Stored data entries:
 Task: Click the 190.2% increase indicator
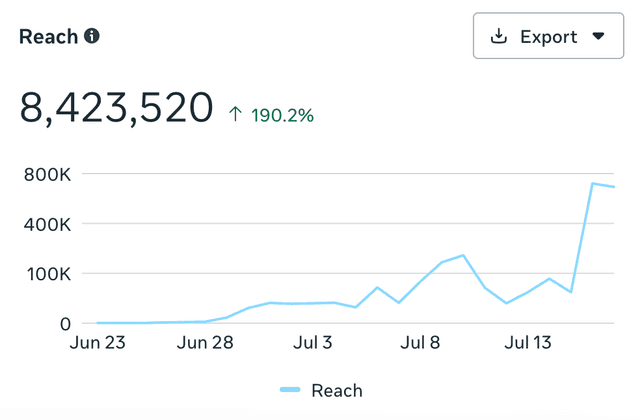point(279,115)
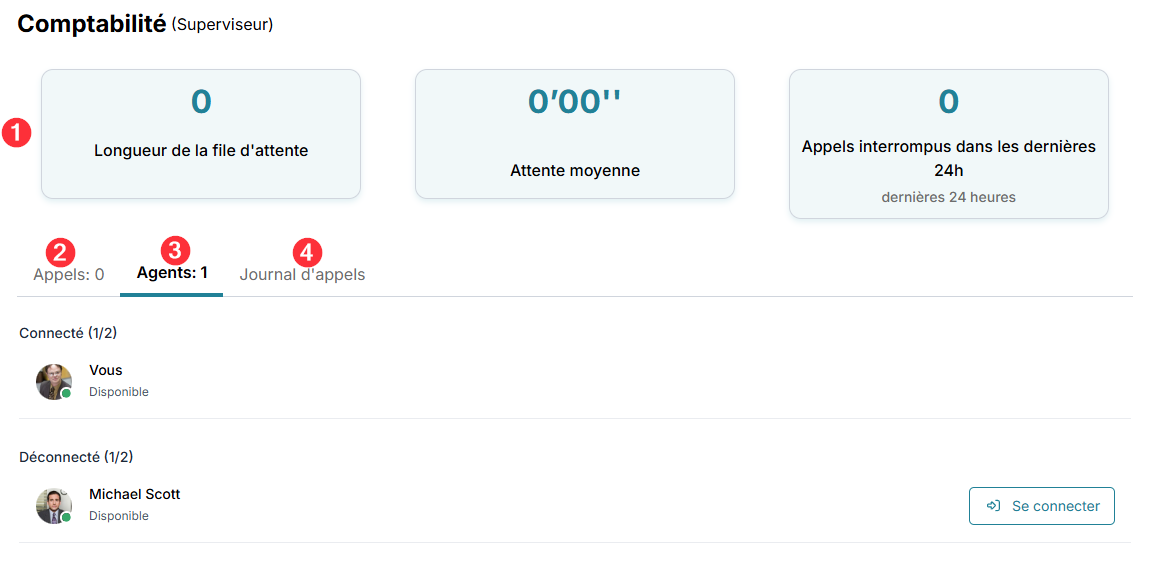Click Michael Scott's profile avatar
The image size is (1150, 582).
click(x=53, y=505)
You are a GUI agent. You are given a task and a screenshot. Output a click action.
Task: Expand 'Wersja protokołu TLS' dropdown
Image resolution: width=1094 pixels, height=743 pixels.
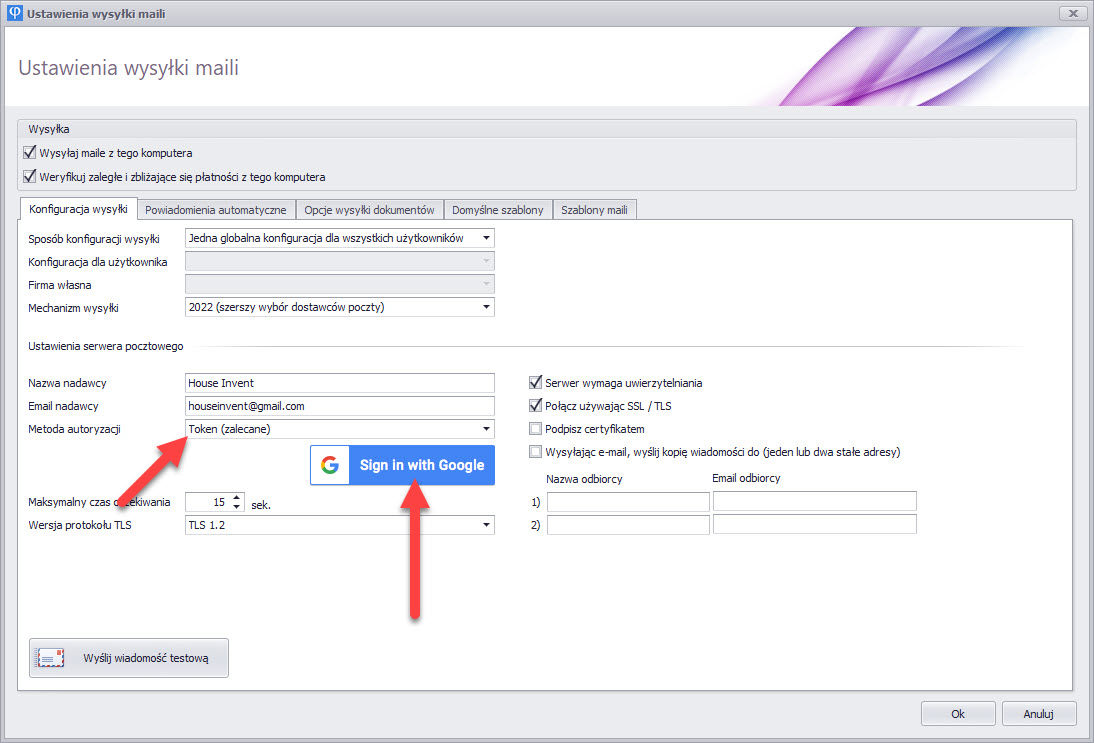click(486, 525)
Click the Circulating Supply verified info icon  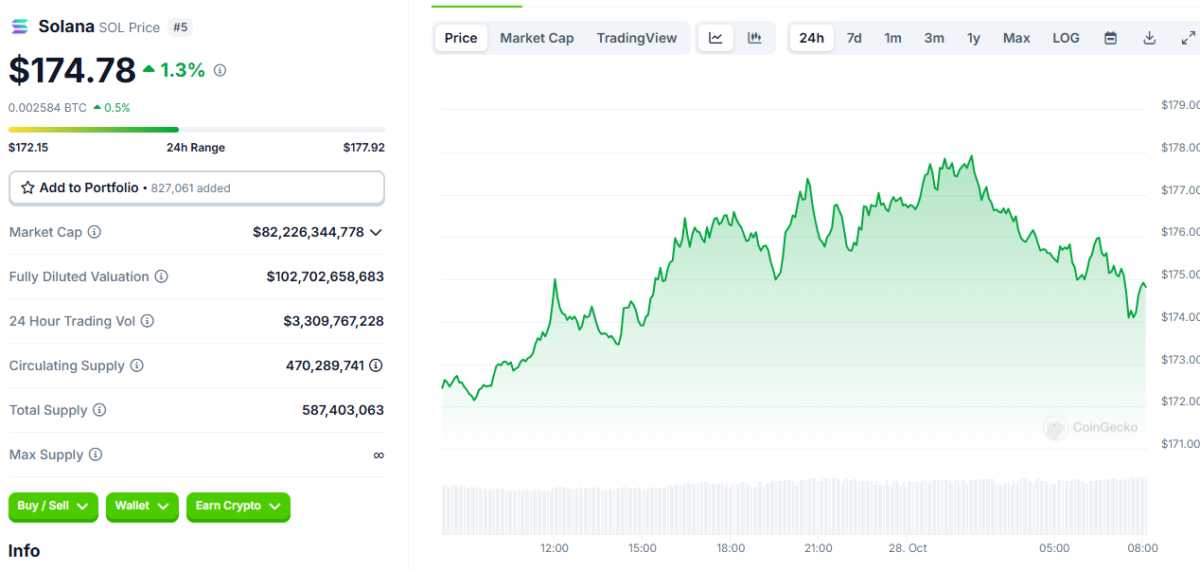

▶ **WHAT IS EXPECTED**
Write out the data above in full and exactly, but without the pictures.

▶ **RESPONSE AREA**
 Task: Click the 190.2% increase indicator
point(279,115)
Click Michael Scott's profile avatar
The image size is (1150, 582).
click(x=53, y=505)
You are a GUI agent. You are given a task and a screenshot. Output a click action.
Task: Expand 'Wersja protokołu TLS' dropdown
Image resolution: width=1094 pixels, height=743 pixels.
click(486, 525)
Click the Circulating Supply verified info icon  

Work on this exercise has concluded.